## 题目要求
逐字输出下方 Agri-Net 题目描述中从“POJ 1258 Agri-Net”一直到“help, of course.”的全部文字。

## 文档节选

POJ 1258 Agri-Net (经典MST)
链接:http://poj.org/problem?id=1258
Description
Farmer John has been elected mayor of his town! One of his campaign promises was to bring internet connectivity to all farms in the area. He needs your help, of course.
Farmer John ordered a high speed connection for his farm and is going to share his connectivity with the other farmers. To minimize cost, he wants to lay the minimum amount of optical fiber to connect his farm to all the other farms.
Given a list of how much fiber it takes to connect each pair of farms, you must find the minimum amount of fiber needed to connect them all together. Each farm must connect to some other farm such that a packet can flow from any one farm to any other farm.
The distance between any two farms will not exceed 100,000.
Farmer John ordered a high speed connection for his farm and is going to share his connectivity with the other farmers. To minimize cost, he wants to lay the minimum amount of optical fiber to connect his farm to all the other farms.
Given a list of how much fiber it takes to connect each pair of farms, you must find the minimum amount of fiber needed to connect them all together. Each farm must connect to some other farm such that a packet can flow from any one farm to any other farm.
The distance between any two farms will not exceed 100,000.

## 原始资料
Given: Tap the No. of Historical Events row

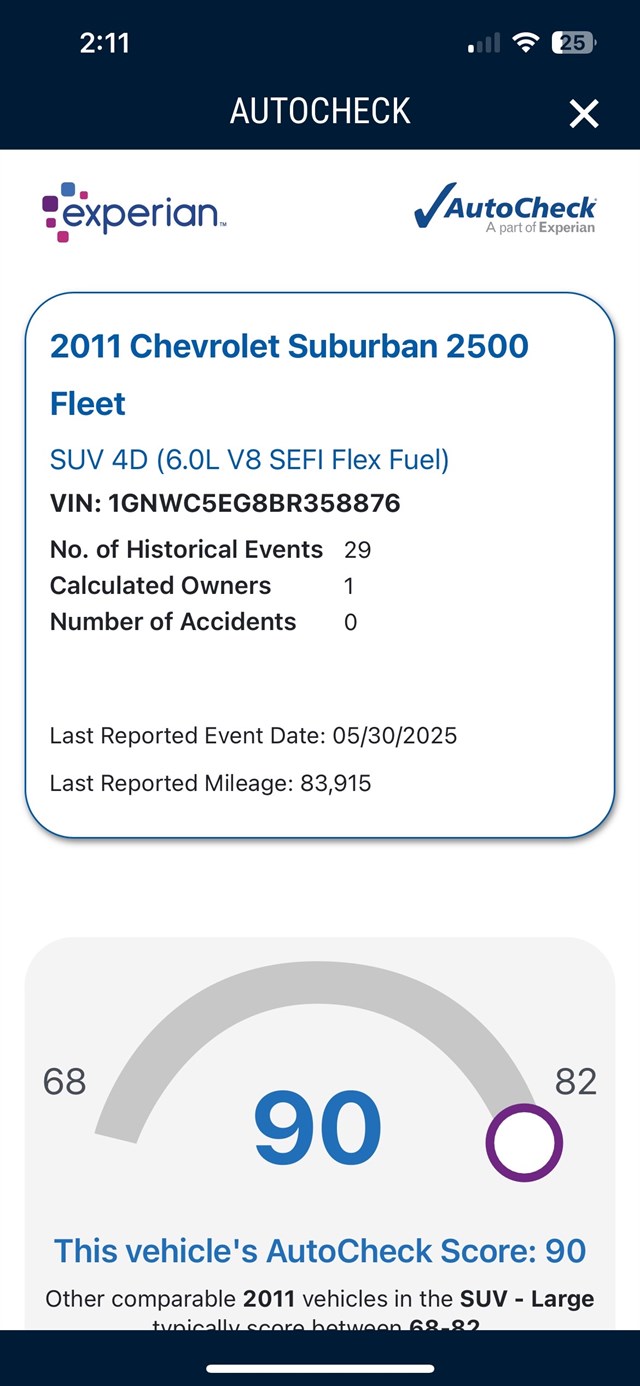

## 完整答案
POJ 1258 Agri-Net (经典MST)
链接:http://poj.org/problem?id=1258
Description
Farmer John has been elected mayor of his town! One of his campaign promises was to bring internet connectivity to all farms in the area. He needs your help, of course.